I love to make biscuits. I can remember in the days before I had a clue how to cook thinking, 'How on earth do they make these delicious biscuits?'. Well, they are so easy. And as with the last post, you can get the little ones to join in too which makes for a lovely messy day in the kitchen whilst the heavens continue their downpour.
Here are my favourite commercial biscuits in no particular order; bourbons, shortcake, Garibaldi, chocolate digestives, anything with oats in, oh, any biscuit. I can't be bothered to list them as it would go on forever. I am one of those fools that could devour a whole packet over a large mug of tea. I'm a dunker. I have to resist finishing the packet each time. If I was on Big Brother, I would be evicted on that basis alone, never mind any other misdemeanours.
Commercial biscuits can be very good. But homemade can be sublime. Especially shortcakes, as I find commercial shortcakes to often be too floury or sugary. Adding a couple of different ingredients and experimenting can be great fun. Try pepper or chilli. Or cardamon and cinnamon. Fruit can be amazing with shortcakes, and these little beauties contain lemon and almond. Substitute the lemon with orange, the almonds with hazelnuts or walnuts. Do what you want, dunk them in your tea and be very proud and happy. There is something about eating your own biscuits that makes for a satisfying feeling of peace and tranquility. And as you made them yourself, nobody can complain too much if you eat the whole packet.
Lemon and Almond Shortcakes
150g plain flour
50g ground almonds
Zest of one lemon
1 - In a large bowl, soften the butter with a good beat with a wooden spoon. Beat in the sugar until pale and fluffy. Mix in the flour, lemon zest and almonds and thoroughly combine to make a soft dough.
2 - Cut out a large piece of greaseproof paper. Place the dough into the centre then, roll the dough into a sausage shape right along the length of the paper, achieving approximately 3 inches in diameter. Wrap and chill for one hour.

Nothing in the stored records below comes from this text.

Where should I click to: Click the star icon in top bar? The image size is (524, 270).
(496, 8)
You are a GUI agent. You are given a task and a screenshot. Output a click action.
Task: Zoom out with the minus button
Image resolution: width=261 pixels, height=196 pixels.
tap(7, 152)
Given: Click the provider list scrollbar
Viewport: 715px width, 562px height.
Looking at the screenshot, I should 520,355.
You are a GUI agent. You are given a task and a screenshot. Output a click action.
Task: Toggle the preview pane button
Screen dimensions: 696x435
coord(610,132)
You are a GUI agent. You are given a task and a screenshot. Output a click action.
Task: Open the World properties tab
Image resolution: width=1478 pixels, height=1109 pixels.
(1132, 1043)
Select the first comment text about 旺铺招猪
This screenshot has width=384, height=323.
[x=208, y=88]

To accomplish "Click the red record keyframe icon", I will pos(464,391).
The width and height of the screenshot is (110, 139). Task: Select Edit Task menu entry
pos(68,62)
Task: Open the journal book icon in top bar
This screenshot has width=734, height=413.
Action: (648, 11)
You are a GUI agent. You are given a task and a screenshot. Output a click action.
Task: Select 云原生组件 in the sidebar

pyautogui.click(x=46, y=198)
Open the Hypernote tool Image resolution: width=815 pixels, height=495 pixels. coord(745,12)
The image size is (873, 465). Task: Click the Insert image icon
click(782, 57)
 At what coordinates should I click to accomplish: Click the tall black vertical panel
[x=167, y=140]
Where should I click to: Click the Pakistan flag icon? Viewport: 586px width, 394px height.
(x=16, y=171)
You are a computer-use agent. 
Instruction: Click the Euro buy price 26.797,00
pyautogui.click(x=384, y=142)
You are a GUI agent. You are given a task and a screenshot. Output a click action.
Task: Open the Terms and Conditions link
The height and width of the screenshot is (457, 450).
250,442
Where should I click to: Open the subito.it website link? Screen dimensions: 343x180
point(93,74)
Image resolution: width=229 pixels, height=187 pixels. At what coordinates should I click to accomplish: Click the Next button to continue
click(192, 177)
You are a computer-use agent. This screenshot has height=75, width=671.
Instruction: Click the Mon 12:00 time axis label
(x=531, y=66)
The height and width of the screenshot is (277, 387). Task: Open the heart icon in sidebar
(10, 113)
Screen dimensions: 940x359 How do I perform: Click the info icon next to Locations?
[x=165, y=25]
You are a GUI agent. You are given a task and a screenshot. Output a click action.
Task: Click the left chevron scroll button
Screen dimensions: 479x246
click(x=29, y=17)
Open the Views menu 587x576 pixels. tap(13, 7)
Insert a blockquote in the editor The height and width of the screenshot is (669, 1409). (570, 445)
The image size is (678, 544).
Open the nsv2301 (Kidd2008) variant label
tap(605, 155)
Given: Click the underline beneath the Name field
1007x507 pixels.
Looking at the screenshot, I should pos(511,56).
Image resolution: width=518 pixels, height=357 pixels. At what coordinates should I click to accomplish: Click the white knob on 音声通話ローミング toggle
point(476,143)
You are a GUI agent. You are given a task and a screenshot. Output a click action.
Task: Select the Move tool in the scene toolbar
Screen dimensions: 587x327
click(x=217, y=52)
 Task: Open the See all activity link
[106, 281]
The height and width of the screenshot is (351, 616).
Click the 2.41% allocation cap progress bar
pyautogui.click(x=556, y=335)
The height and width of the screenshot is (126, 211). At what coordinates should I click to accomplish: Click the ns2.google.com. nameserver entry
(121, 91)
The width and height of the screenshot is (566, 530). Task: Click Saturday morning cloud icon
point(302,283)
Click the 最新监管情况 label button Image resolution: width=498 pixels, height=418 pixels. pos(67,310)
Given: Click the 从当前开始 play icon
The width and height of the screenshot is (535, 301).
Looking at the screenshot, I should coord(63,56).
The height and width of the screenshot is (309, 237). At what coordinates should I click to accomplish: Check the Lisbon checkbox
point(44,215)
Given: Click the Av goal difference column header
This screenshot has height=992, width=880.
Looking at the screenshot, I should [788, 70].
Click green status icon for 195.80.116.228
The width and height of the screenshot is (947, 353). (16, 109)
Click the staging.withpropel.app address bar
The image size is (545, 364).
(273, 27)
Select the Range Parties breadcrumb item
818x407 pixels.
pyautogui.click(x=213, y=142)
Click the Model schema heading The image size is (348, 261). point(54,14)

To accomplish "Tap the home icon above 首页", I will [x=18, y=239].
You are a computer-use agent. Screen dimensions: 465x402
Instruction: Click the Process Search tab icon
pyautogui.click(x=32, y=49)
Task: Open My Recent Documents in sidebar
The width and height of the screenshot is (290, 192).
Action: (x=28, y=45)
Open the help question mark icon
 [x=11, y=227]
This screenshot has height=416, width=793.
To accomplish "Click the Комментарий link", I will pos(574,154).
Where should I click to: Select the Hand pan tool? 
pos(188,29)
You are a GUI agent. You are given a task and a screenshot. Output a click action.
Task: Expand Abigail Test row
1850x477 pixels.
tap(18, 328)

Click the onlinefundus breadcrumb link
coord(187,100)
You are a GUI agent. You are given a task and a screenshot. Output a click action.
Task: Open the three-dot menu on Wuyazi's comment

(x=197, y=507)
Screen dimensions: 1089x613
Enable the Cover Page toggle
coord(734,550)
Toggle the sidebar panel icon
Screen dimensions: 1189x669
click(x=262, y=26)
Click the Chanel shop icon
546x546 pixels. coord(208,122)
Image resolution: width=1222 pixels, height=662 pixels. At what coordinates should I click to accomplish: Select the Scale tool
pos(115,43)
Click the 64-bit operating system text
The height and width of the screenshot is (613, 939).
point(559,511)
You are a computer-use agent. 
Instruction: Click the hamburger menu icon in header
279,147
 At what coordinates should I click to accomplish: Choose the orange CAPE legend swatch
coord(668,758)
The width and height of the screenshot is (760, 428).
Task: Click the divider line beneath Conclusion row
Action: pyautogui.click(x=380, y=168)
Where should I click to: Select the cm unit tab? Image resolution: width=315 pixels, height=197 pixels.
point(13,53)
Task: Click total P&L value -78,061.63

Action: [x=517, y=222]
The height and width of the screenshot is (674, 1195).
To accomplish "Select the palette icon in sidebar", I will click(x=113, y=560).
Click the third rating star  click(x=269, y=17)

3 - Pre-heat your oven to 170 degrees C, GM3.
4 - Take out the chilled dough, then cut into rounds roughly the same thickness as a pound coin. Place onto a buttered baking tray and bake for approximately 10 minutes, or until golden.
5 - Cool on a wire rack, then eat discreetly when nobody is looking. These are also fantastic with my lemon and praline cream pots.